Em seguida, usa-se os dados do tracking para explicitar a eficácia do mecanismo que produziu tal tendência, em particular junto aos eleitores que expressam fé religiosa. O objetivo, nesse ponto, é explorar como a intenção de voto mudou, especialmente entre os eleitores mais conservadores, quando os candidatos “insurgentes” trouxeram para a agenda de campanha as questões do aborto e da corrupção. O mesmo procedimento é adotado para os dados do segundo turno, a fim de verificar se, à perda de eficácia da campanha insurgente ocorre o previsto na terceira hipótese deste capítulo.

Se de fato, “a mensagem importa”, deve ser possível observar que o conteúdo da agenda de campanha está estritamente associado ao desempenho dos candidatos nas pesquisas. O objetivo analítico aqui será, então, buscar um teste crítico do argumento. Se a mensagem realmente importa, deveria importar muito quando um candidato muda o conteúdo de sua mensagem durante a mesma campanha.
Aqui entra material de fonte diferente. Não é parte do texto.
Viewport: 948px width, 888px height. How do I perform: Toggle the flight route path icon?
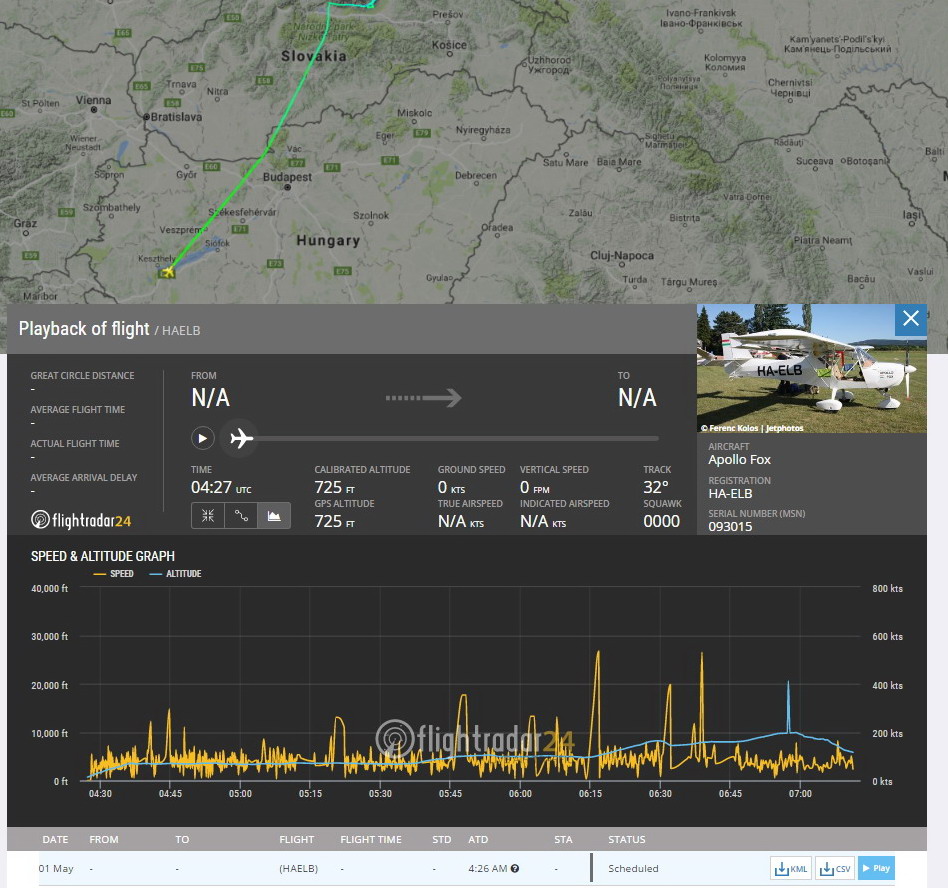[241, 516]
Embora dados para testar os efeitos das mensagens sobre os eleitores individualmente ao longo do tempo sejam difíceis de obter, (BRADY et al., 2006), aplicou-se um desenho de pesquisa longitudinal que permitirá demonstrar o argumento com adequação. Como será mostrado adiante, os dados foram processados para observar os efeitos em série temporal diária das mensagens de campanha sobre as atitudes eleitorais nos dois turnos. Espera-se, com tais procedimentos, avaliar o “tamanho” dos efeitos de campanha nas eleições de 2010.